» **THE REQUEST**
Recast the records below as a Markdown table with the columns Row and Text, one numbered row per line. Begin at the line that contains "You are a computer-use" and stop after the line that contains "pyautogui.click(x=1205, y=1234)", skipping blank lines and leaving the pictures out.

» **INPUT**
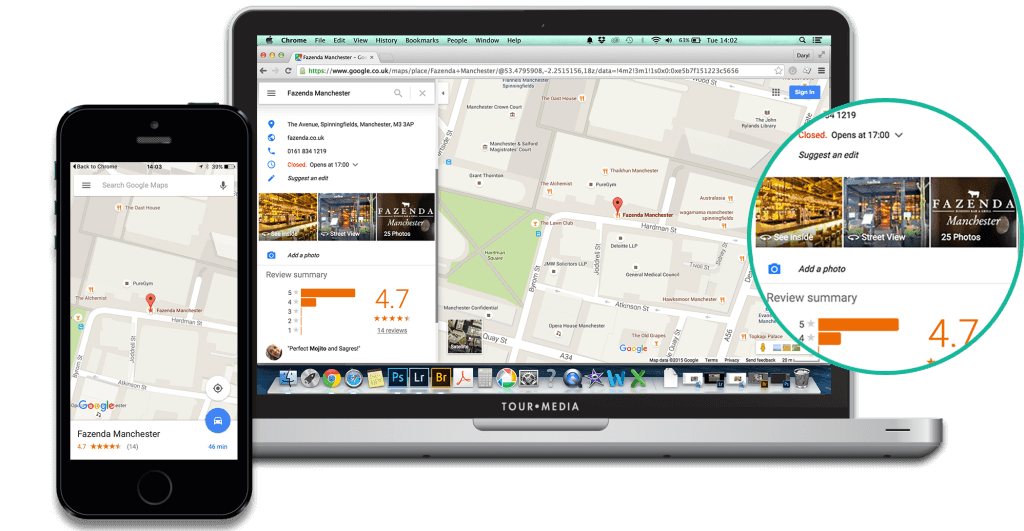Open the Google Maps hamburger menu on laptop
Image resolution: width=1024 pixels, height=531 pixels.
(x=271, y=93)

==

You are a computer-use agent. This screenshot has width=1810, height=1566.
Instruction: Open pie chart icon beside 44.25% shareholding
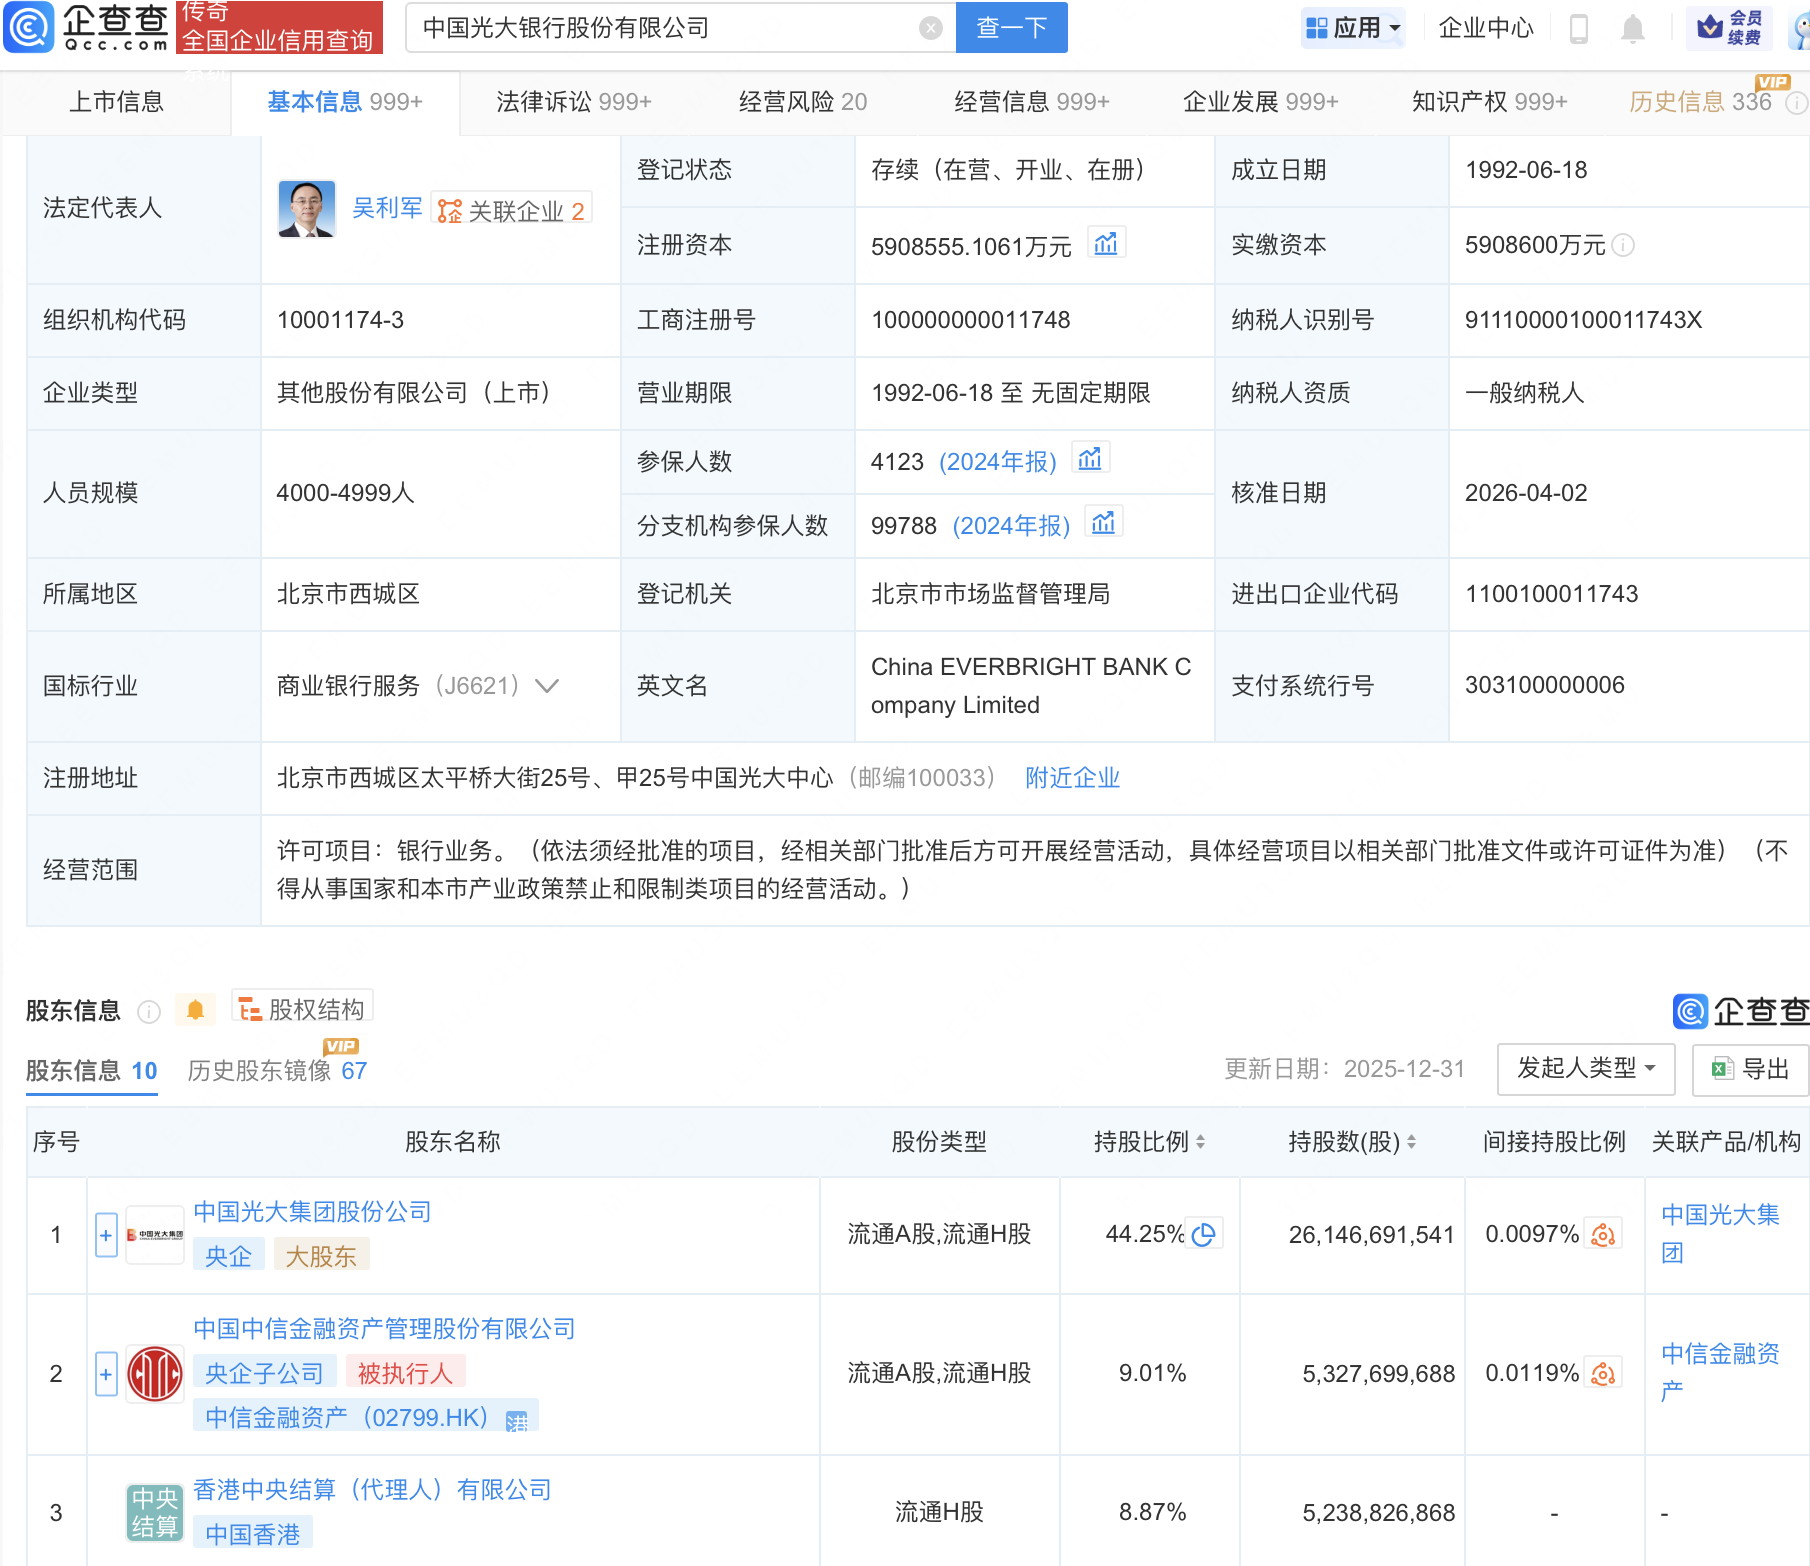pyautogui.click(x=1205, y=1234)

---

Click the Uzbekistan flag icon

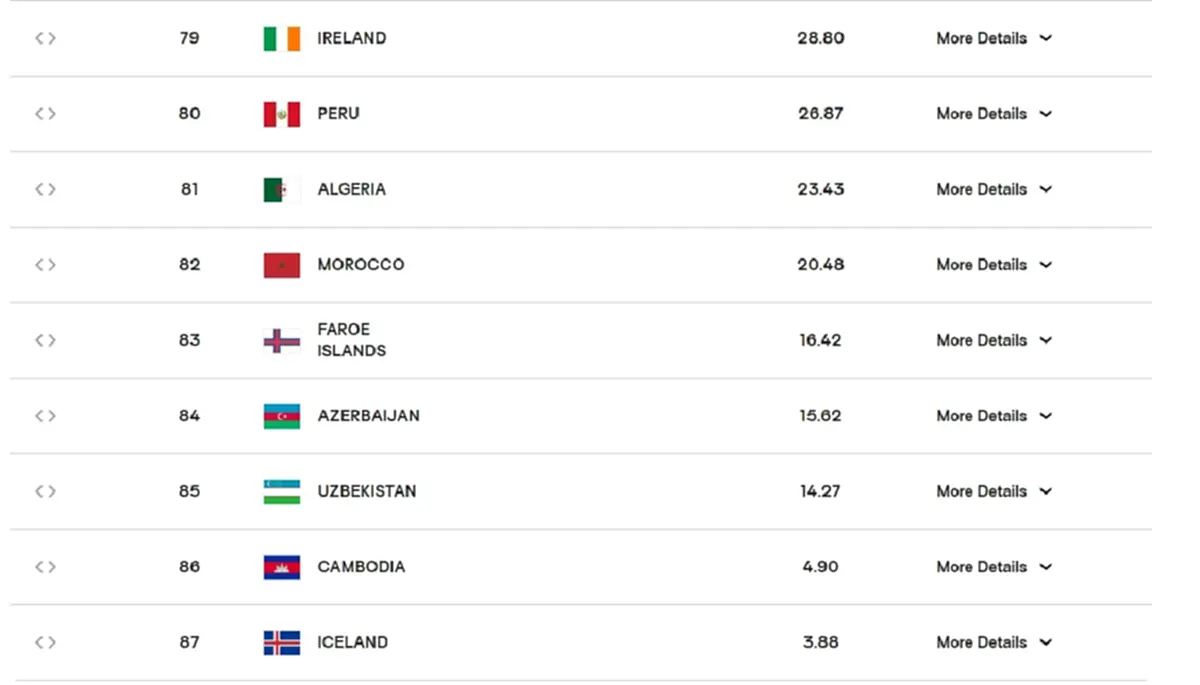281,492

» **REPLY**
| Row | Text |
|---|---|
| 1 | You are a computer-use agent. This screenshot has width=1810, height=1566. |
| 2 | Instruction: Open pie chart icon beside 44.25% shareholding |
| 3 | pyautogui.click(x=1205, y=1234) |